Simsek and Erkan are not operating in a political vacuum, and they understand the political reality that Erdogan is focused on winning local elections next March. They have constraints in terms of how far they think they can risk monetary policy tightening this side of local elections. But they are pitching that while the boss might baulk at moving to positive real rates anytime soon, they can achieve the same in terms of actual slowing of domestic demand vis fiscal and macro prudential policies, that they can get away with smaller hikes in headline rates. I would argue that more upfront policy rate hikes will likely mean less over the longer term. I think that’s the best way to turn inflationary expectations lower sooner.

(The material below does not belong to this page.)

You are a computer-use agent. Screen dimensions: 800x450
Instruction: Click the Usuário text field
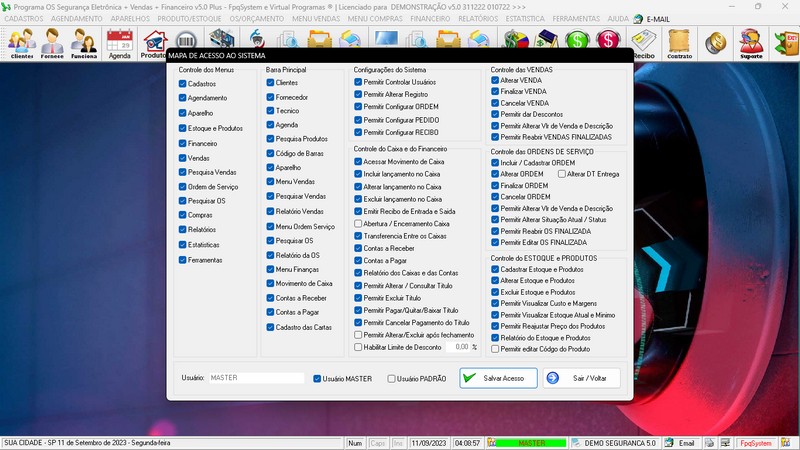click(255, 378)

But I guess in Erkan’s less ambitious end year inflation forecast of 58%, she accepted that less near term ambition in policy rate hikes has a price of higher inflation. But the message is that after local elections the heavy lifting will come in then reining in inflation. In the meantime, it’s about buoying confidence with an upbeat reform story, or the promise of one, and the hope of ratings upgrades to come it part of that.